幕間/Psychiatrist
科学者というのは実のところ大変なロマンチストなのだ。
でなければ誰がこんな名前をつけるというのだろう。
机上のディスプレイには「ネバーランド」と銘打たれたレポート群が並んでいた。
――コンコン
唐突にノックの音が響く。
念のためディスプレイをスリープモードに移行させる。
「なんだい?」
「そろそろ消灯しますよ」
「ああ、先に帰ってくれていいよ。戸締りは私がしておこう」
「わかりました。それではお先に失礼します」
扉の前から人の気配が消えるのを待ってから、再びディスプレイを点灯する。
起動までのわずかなタイムラグの間に、ふと窓の外を見やる。
「もうすっかり夜ですね」
いくら街灯が発達し、都市部から光が絶えることがなくなったといえども、やはり夜は夜。そこから闇が駆逐されたというわけではない。

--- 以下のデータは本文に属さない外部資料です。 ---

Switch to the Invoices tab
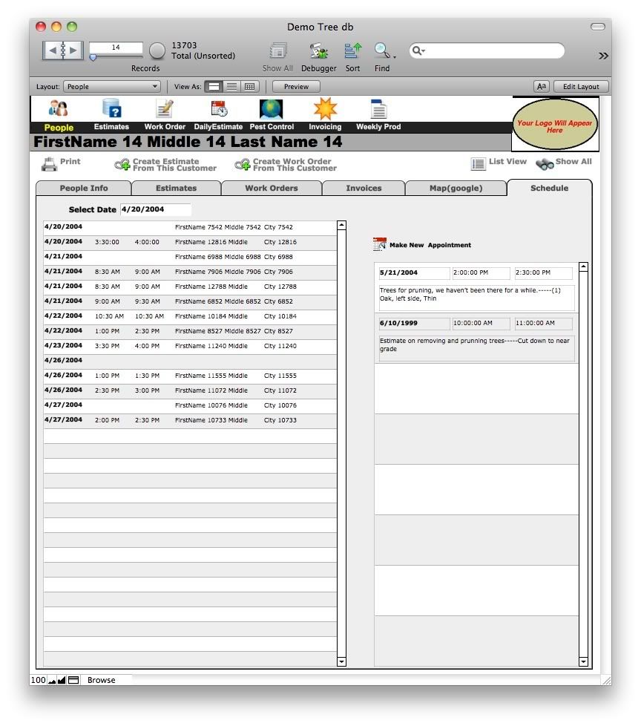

技術の発達にも限りがある。完全な科学、完全な技術は存在しない。
科学とは常に不明瞭の海、混沌のるつぼから生じている。
その”夜”に光を当てることこそが科学の目的なのだ。
偉人とよばれるような偉大な科学者とはすべからく滑稽な夢想家でもあった。
「もし彼らが存命なら高い適性を持っていたのかもしれませんけれど」
しかし、もしそうであったとしても、彼らがこの組織に名を連ねるということはなかっただろう。
固定観念が強く、精神的な適応力が低い、平凡な大人。
組織に属する者は皆そういう人間ばかりで、だからこそ『適性』が低い。
(私たちはお呼びでない、ということか……)
「Another Dream」という世界は他と同じように、表向き誰からの来訪も拒んではいない。
だが、あの世界が他と明確に違う点が一つある。『適性』だ。
仮想夢のメカニズムが同じである以上、ほかの世界にも『適性』は存在すると考えるのが妥当だろう。

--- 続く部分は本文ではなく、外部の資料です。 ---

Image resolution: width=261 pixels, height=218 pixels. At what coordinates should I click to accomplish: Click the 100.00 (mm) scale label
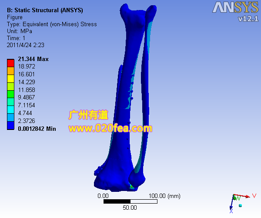[x=164, y=196]
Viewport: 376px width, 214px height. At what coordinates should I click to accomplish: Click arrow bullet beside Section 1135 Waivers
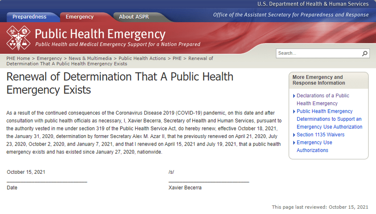tap(294, 135)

ただ、違うのはその『適性』が目に見える形であらわされることだ。
それを人為的な選別だと見るのは少々穿ち過ぎだろうか。
「ネバーランド……か」
本当に誰がつけたのだろうか。出来過ぎた名前だと思う。
夜に現れる夢の楽園。子どもたちの王国。
だが、妖精が幼子を惑わすのもまた夜なのだ。